Este jueves salió el Decreto de Necesidad y Urgencia (DNU) que habilita la expulsión de “todo extranjero que dirigiere o incitare mensajes de odio, discriminación y/o violencia contra el pueblo argentino o sus ciudadanos por razón de su nacionalidad, así como el ultraje a los símbolos patrios”. Las críticas vinculadas a la medida no tardaron en llegar y van desde la inconstitucionalidad a la inaplicabilidad de la norma.
Este DNU llegó luego de una serie de ataques libertarios contra los extranjeros. Sin ir más lejos, esta semana el vocero presidencial, Adrián Ravier, volvió a instar a las universidades nacionales a cobrarle un arancel a sus estudiantes provenientes de otros países. Algo similar quieren hacer con la salud pública, pero el impacto económico es “nulo”, según el ministro de Salud de la provincia de Buenos Aires, Nicolás Kreplak.

Toda esta mezquindad contrasta con el proyecto de ley de tierras que impulsa la administración libertaria. En este caso, la intención de Milei es “flexibilizar” las condiciones de venta de inmuebles a extranjeros eliminando el tope máximo del 15% vigente desde 2011. El proyecto iba a ser tratado hace 2 semanas, pero por falta de consensos La Libertad Avanza pidió un cuarto intermedio hasta el 6 de agosto y esperan darle media sanción en el Senado ese día.
En este sentido, el diputado Juliano, de la UCR, marcó que “se hacen los patriotas por DNU por una polémica de redes, mientras preparan la mayor entrega de nuestras tierras para la votación del 6 de agosto“. Su cuestionamiento parece estar alineado con lo que piensa gran parte de la población. De acuerdo a una encuesta hecha por Zuban Córdoba & Asociados, el 77% de los argentinos está de acuerdo con limitar la compra de tierras por parte de extranjeros y solo el 16,7% se mostró en contra de los topes.
Este contundente rechazo hacia una iniciativa libertaria coincide con la caída del Índice de Confianza en el Gobierno (ICG) de julio.

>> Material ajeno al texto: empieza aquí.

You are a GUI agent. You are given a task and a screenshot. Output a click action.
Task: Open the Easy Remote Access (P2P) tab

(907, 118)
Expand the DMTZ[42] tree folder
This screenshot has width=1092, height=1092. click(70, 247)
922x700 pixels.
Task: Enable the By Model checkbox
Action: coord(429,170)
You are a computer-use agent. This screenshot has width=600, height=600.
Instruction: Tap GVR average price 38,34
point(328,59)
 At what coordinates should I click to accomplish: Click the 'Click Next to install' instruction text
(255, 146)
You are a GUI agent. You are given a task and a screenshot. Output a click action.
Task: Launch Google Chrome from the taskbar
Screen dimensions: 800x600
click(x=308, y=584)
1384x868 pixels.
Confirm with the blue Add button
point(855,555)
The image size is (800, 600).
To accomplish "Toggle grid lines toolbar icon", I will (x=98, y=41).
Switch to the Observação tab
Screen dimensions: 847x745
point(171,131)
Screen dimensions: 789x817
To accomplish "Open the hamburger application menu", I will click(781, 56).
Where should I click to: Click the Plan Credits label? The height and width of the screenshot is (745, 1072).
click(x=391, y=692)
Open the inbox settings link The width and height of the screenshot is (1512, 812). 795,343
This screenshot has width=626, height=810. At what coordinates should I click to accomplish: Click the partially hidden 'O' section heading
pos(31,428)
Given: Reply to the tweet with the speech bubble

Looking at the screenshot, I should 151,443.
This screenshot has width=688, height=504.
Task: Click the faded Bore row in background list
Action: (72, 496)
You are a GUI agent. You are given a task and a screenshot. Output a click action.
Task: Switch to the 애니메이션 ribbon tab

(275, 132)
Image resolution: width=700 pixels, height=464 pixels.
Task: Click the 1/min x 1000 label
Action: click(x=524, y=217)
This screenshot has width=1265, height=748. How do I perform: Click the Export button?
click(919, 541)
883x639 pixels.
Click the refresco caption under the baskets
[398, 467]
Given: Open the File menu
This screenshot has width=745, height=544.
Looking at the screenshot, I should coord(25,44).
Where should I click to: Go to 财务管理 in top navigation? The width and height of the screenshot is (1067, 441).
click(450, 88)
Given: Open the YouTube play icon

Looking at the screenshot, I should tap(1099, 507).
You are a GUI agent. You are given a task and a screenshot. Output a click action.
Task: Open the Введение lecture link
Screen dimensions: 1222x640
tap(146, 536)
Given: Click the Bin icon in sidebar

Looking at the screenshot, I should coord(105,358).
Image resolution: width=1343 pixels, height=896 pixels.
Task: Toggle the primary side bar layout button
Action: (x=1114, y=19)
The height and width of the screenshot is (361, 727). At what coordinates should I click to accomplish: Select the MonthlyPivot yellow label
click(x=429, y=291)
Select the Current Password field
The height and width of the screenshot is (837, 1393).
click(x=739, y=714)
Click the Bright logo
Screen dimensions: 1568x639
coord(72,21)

Según el sondeo de la Universidad Torcuato Di Tella, la imagen del oficialismo en la gente cayó en todas sus categorías (eficiencia, preocupación por el interés general, eficiencia, honestidad y capacidad).
Con la popularidad derrumbada y una agenda legislativa impopular, el DNU que habilita las expulsiones exprés de extranjeros parece más hecho para seducir al electorado que para ordenar la política migratoria.